- **DATASET CONTENT**
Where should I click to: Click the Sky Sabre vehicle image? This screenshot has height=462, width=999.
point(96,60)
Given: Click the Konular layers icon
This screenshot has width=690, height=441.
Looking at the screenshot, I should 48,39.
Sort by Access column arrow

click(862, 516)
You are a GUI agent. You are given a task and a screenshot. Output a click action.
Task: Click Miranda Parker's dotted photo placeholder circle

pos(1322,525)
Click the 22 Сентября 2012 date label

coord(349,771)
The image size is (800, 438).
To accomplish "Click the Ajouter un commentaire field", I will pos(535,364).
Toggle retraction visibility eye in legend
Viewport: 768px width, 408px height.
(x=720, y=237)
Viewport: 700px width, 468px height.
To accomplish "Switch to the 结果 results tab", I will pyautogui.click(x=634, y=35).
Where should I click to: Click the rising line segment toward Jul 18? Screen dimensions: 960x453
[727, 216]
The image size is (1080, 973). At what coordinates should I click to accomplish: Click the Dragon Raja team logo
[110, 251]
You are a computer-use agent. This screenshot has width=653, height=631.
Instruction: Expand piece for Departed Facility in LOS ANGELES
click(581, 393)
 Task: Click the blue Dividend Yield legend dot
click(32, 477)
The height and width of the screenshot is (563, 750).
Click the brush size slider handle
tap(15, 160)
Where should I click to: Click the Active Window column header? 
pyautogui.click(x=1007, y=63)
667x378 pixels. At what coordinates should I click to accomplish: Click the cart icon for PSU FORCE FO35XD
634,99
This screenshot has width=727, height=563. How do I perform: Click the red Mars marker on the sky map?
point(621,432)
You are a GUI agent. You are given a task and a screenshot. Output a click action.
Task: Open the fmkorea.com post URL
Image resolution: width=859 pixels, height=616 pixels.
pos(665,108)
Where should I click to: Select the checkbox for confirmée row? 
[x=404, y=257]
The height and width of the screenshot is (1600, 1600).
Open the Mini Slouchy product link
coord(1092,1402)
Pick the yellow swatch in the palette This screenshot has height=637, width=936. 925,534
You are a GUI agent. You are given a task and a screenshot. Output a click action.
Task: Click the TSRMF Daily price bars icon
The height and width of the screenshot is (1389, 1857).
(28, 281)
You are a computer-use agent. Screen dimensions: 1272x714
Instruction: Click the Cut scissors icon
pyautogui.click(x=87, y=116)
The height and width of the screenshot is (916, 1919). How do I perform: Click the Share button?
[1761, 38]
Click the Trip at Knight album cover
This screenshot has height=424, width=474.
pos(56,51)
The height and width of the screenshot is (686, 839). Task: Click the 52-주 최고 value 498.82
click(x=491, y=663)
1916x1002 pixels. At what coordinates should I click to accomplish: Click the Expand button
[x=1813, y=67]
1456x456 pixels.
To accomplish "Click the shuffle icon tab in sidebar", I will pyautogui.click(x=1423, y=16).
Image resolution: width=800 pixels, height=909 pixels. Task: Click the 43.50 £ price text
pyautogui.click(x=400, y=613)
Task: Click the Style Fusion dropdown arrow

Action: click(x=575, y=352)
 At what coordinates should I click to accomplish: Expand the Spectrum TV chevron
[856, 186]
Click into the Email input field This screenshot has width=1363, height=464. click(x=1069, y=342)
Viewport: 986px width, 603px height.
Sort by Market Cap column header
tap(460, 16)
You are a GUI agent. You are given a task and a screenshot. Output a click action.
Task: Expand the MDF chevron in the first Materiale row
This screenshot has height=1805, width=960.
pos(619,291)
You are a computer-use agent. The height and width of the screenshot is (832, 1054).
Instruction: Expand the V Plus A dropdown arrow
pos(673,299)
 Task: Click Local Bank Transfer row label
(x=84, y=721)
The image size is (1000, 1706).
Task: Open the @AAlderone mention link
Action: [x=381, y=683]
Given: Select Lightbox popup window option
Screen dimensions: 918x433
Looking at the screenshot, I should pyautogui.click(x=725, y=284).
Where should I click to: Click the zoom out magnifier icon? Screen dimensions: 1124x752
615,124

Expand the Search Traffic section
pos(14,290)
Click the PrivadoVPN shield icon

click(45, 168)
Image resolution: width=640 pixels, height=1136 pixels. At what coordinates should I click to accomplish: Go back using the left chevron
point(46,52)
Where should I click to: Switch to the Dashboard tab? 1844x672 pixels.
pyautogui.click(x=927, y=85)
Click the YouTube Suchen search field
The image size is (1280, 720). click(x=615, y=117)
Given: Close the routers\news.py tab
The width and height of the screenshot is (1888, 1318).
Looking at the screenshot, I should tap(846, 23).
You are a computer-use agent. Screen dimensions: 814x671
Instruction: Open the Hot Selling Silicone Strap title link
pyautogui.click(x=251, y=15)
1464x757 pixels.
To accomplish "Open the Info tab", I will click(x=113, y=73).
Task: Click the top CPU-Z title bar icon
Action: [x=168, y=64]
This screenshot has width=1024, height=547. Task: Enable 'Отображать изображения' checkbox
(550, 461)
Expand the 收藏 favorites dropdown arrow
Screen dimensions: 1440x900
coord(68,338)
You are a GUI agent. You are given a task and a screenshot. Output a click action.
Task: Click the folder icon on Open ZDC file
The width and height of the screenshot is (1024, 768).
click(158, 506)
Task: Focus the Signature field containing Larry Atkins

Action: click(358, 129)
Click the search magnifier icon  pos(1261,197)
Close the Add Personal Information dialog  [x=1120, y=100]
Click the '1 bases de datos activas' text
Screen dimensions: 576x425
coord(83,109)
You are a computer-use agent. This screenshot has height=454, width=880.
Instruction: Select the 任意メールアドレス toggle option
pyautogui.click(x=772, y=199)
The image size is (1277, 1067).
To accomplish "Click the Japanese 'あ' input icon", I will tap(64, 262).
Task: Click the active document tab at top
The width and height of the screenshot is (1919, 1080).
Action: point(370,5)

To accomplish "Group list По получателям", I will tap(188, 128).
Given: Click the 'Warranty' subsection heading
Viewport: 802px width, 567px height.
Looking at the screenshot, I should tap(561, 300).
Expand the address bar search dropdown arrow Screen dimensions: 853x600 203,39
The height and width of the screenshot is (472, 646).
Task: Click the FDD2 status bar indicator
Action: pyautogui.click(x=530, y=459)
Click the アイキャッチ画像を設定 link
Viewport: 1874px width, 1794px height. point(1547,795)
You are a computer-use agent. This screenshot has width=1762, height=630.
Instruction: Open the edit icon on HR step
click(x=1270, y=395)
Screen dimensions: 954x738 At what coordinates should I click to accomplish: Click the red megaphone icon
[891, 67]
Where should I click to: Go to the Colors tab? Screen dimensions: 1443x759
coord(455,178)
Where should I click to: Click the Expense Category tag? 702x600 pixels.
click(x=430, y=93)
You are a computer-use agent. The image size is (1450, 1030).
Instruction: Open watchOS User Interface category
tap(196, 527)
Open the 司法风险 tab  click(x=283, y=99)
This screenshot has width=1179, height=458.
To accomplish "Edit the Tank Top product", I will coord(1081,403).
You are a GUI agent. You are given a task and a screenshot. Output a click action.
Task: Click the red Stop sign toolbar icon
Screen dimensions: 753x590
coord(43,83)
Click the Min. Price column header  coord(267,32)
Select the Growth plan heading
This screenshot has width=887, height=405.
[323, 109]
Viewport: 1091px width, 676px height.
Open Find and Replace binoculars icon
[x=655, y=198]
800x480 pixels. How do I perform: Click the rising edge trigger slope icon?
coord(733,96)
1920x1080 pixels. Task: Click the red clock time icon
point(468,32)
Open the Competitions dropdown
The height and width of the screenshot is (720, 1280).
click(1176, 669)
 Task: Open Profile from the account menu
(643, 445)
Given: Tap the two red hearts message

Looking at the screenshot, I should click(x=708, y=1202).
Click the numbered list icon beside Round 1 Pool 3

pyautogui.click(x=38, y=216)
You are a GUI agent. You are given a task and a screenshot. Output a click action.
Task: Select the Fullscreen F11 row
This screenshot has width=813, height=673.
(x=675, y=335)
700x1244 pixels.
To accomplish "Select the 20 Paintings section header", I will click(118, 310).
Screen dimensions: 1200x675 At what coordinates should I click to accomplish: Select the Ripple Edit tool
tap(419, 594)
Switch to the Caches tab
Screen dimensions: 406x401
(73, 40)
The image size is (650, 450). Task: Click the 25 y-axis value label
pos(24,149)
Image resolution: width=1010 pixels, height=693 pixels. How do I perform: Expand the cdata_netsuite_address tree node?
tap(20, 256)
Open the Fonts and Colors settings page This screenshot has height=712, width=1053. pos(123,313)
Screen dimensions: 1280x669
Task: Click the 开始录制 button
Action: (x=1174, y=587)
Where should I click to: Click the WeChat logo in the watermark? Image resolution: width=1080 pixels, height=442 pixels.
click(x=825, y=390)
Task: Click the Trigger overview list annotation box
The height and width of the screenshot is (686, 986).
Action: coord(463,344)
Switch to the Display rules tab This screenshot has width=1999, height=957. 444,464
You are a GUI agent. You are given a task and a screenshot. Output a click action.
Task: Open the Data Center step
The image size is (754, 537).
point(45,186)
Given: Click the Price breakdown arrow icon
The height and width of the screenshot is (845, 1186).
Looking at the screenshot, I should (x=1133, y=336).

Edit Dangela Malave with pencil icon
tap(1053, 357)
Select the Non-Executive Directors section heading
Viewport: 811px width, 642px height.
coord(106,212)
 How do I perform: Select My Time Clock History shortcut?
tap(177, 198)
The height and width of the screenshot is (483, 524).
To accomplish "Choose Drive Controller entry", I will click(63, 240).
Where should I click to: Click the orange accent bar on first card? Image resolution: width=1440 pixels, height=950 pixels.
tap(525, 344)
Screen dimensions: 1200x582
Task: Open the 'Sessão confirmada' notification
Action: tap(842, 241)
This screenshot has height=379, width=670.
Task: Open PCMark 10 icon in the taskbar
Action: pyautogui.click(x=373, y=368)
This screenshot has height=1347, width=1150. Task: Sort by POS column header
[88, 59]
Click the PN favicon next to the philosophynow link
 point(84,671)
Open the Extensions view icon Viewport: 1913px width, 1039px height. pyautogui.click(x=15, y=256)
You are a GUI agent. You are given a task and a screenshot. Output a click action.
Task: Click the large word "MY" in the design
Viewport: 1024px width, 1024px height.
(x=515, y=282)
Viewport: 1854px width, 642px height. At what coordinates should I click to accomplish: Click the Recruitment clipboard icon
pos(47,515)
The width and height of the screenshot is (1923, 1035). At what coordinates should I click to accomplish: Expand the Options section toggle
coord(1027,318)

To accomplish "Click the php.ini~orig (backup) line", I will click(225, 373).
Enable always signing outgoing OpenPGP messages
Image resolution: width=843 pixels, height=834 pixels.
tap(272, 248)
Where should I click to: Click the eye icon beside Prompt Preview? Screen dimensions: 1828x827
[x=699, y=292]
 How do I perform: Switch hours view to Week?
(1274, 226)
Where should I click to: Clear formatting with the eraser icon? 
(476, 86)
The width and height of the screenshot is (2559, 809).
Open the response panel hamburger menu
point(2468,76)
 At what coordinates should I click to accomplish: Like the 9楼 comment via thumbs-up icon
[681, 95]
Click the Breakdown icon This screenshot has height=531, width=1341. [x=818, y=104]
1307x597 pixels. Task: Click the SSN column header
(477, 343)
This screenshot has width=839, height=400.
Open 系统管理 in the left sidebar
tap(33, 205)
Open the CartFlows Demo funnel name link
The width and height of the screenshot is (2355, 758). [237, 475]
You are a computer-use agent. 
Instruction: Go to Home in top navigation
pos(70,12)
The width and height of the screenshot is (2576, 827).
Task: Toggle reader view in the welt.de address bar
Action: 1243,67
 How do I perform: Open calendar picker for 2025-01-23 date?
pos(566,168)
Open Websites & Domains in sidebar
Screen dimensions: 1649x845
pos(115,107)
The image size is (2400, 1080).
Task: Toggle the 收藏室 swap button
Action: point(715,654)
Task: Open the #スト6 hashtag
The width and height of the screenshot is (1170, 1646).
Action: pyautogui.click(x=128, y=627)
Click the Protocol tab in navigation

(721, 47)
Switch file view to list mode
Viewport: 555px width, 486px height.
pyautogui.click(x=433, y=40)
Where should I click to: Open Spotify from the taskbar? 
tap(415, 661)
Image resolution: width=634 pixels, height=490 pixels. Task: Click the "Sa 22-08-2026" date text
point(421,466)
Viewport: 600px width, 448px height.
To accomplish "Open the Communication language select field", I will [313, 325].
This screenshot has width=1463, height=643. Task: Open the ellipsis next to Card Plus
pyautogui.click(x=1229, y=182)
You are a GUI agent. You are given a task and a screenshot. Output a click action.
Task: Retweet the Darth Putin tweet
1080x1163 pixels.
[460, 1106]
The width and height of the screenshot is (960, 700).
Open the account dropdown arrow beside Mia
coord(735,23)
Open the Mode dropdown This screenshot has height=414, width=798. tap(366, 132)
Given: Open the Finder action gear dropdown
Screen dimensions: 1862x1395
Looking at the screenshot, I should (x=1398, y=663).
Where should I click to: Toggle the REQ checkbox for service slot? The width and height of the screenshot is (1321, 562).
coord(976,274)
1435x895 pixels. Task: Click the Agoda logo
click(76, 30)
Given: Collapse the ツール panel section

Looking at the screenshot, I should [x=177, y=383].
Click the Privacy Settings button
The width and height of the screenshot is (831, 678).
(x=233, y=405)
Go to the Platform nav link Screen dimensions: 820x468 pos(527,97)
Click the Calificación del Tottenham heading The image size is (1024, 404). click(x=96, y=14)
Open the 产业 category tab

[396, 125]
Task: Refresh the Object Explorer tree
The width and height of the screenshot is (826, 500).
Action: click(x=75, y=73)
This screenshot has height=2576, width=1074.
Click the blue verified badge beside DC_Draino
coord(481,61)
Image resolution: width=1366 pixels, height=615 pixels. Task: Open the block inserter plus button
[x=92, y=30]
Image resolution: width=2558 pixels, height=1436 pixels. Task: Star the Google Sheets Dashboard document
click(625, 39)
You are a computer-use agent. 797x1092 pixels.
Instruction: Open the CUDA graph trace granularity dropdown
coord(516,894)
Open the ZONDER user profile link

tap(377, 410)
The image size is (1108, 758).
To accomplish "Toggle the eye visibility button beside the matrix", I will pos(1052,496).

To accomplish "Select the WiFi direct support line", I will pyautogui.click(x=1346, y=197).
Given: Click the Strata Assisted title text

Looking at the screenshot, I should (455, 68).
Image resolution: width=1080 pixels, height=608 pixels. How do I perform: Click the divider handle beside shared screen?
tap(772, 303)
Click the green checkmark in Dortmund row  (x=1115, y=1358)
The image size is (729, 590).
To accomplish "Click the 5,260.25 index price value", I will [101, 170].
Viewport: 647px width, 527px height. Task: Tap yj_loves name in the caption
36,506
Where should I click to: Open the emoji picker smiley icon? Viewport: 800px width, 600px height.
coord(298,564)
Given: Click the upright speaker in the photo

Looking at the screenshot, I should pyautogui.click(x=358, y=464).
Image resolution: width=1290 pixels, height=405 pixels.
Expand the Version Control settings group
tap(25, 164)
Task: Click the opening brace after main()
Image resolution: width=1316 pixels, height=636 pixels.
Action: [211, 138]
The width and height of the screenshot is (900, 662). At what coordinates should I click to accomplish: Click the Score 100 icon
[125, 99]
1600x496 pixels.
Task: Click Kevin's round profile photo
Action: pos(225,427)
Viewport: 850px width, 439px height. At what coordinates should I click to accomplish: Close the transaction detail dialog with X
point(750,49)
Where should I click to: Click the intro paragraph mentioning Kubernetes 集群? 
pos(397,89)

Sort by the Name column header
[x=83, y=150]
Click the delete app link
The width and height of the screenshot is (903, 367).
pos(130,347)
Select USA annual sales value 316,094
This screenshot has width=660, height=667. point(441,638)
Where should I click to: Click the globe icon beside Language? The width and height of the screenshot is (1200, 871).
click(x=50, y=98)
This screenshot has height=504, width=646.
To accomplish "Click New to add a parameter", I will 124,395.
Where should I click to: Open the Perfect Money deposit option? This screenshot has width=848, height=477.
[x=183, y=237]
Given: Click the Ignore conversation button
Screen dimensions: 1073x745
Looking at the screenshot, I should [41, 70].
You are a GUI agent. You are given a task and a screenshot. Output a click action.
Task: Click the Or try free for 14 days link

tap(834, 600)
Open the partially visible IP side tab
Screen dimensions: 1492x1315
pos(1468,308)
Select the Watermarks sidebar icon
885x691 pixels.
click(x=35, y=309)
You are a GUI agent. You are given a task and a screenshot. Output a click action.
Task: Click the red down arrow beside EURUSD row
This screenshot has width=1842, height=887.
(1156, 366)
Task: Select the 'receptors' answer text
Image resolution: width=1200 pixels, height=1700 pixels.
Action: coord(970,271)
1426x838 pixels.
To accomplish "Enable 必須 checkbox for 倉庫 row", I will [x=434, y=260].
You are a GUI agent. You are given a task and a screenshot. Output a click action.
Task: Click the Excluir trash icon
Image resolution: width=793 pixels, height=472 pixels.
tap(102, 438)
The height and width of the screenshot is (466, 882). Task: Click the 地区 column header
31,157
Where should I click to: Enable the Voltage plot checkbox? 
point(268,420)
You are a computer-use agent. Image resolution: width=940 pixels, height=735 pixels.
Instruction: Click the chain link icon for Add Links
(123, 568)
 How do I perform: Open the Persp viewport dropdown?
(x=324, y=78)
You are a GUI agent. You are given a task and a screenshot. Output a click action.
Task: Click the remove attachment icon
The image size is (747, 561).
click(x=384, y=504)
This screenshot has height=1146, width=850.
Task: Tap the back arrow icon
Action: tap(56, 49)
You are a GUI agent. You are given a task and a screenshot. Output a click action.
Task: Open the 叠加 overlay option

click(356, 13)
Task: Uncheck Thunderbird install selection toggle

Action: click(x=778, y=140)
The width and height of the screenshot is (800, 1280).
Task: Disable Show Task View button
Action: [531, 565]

- **DESCRIPTION OF THE TASK**
Report how many lines in the data include the word "computer". Nothing else is needed.

- **REPLY**
10